The problem
Please locate every line in the listing below that contains the string "screenshot", matching case exactly, and copy each of those lines in full.

— BEGIN Source records —

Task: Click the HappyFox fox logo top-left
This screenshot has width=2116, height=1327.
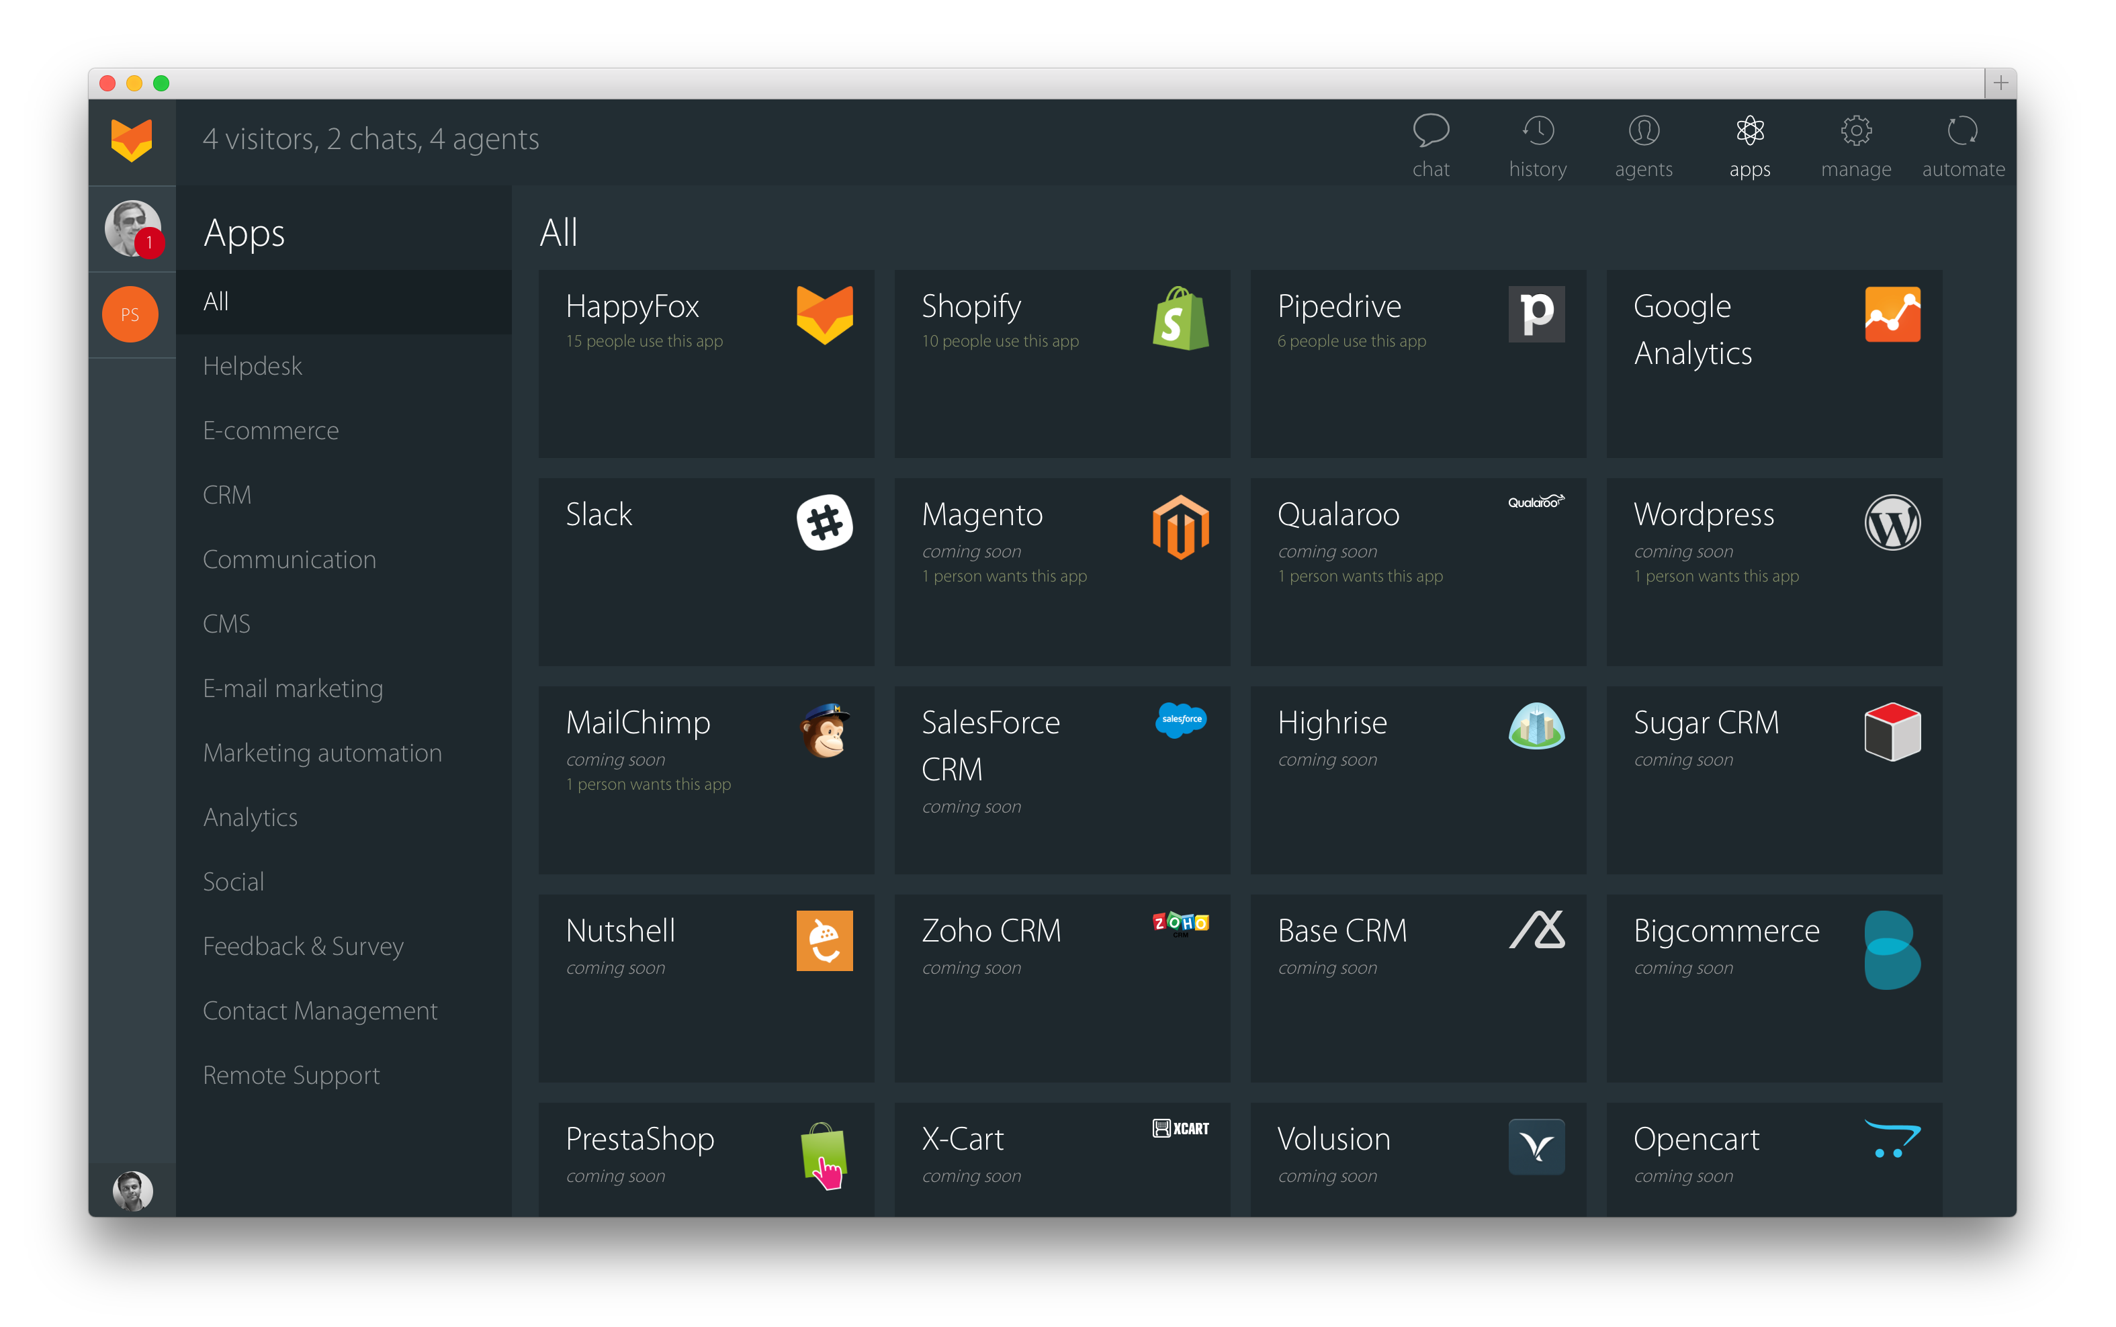Action: [132, 140]
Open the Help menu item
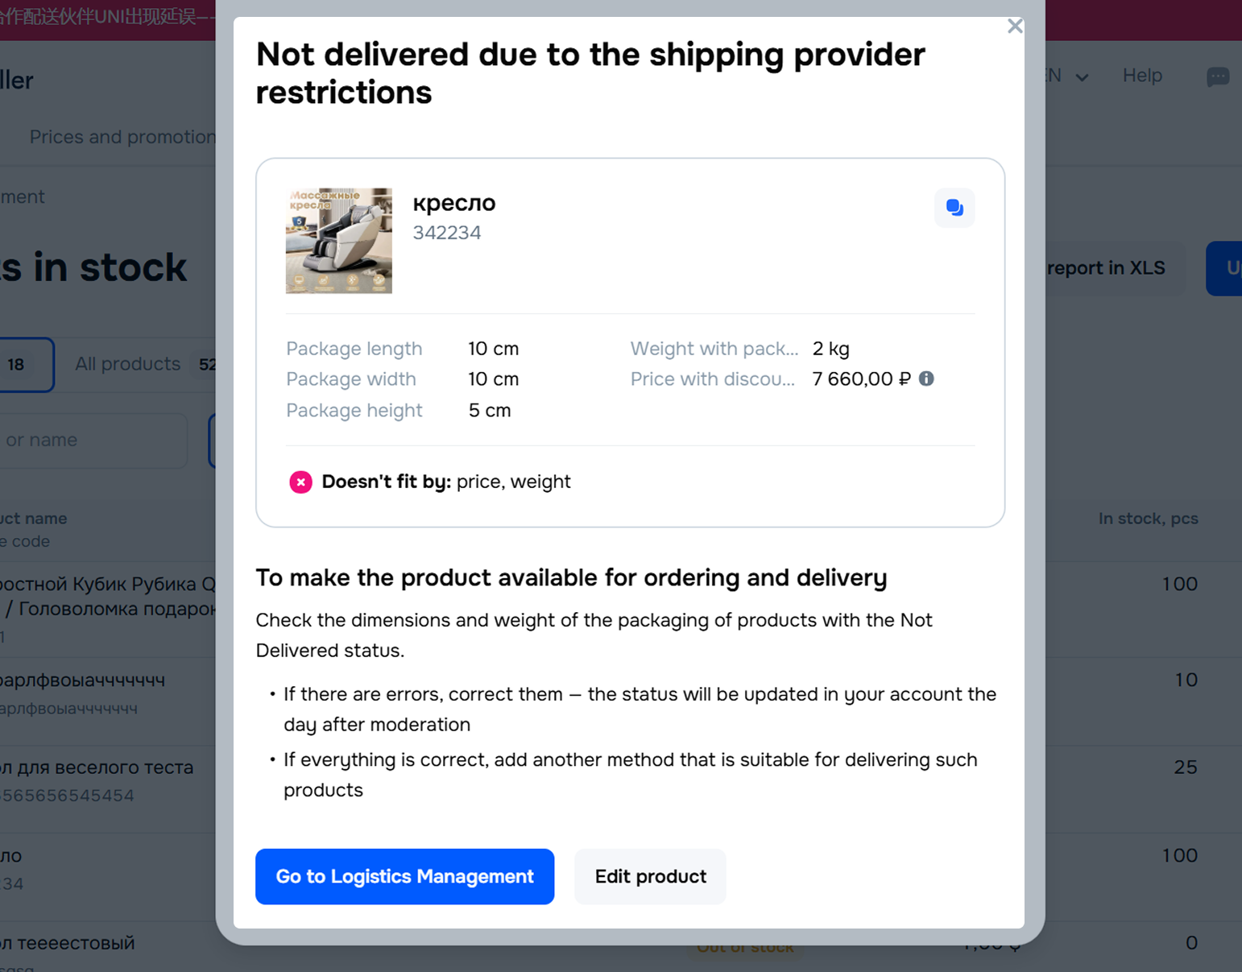 (x=1142, y=76)
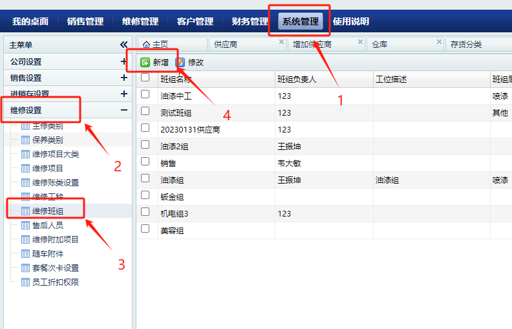Close the 供应商 tab with its X
This screenshot has height=329, width=512.
[281, 42]
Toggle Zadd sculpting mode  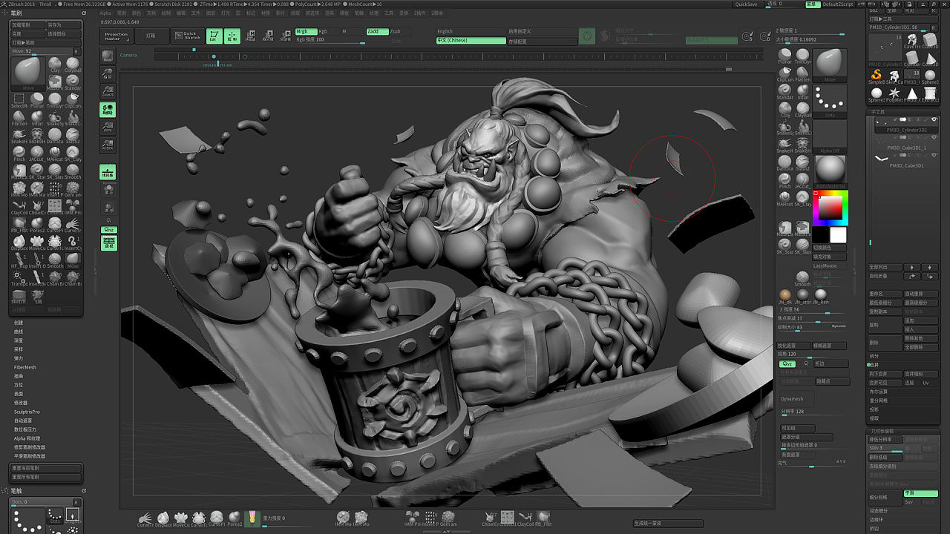pyautogui.click(x=376, y=32)
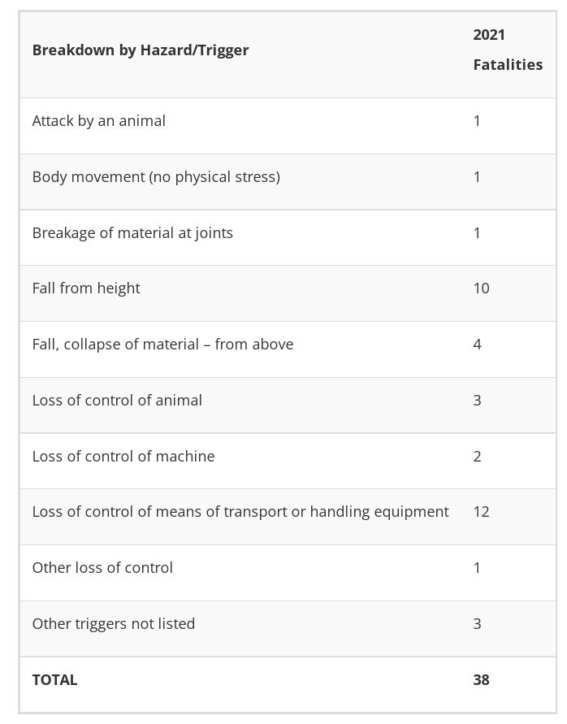Select the "Other loss of control" row label
This screenshot has height=724, width=567.
pos(102,568)
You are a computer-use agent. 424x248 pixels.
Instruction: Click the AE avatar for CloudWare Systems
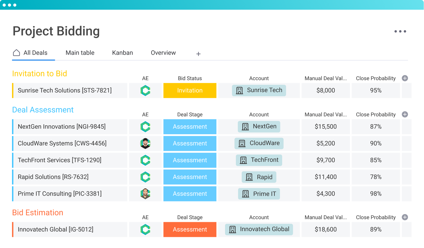coord(145,143)
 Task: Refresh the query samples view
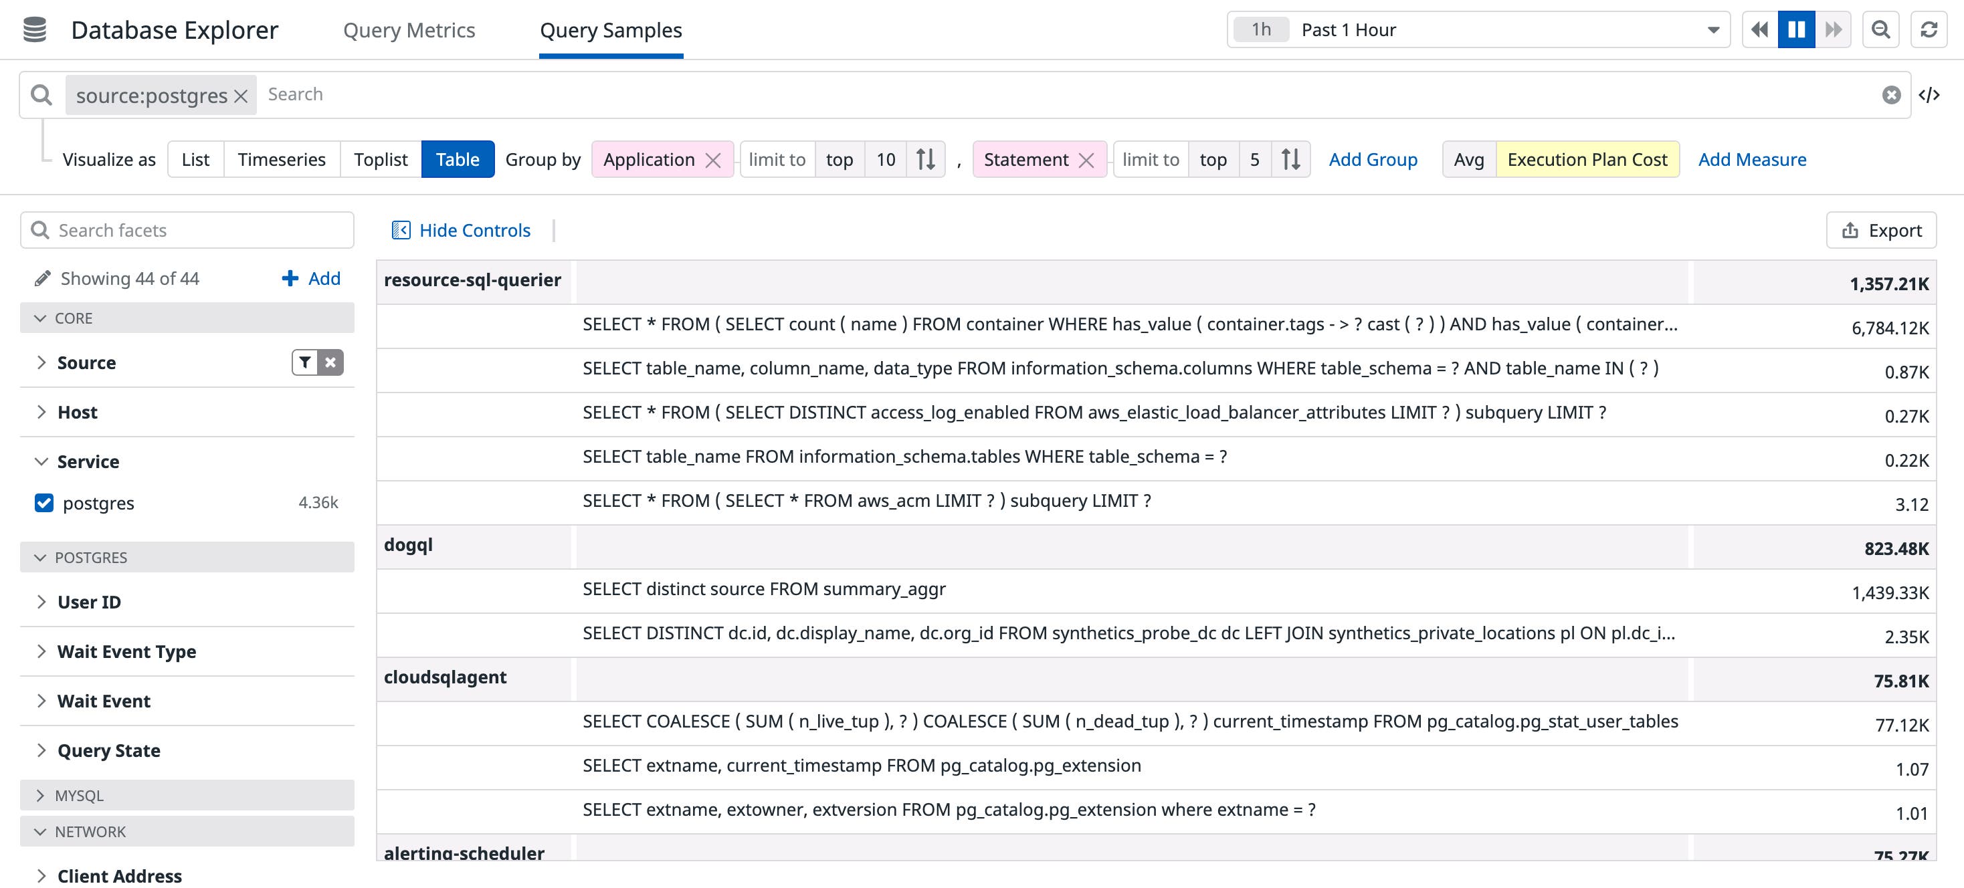(x=1930, y=29)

— END Source records —

Exercise response
This screenshot has width=2116, height=1327.
This screenshot has height=329, width=512.
This screenshot has height=724, width=567.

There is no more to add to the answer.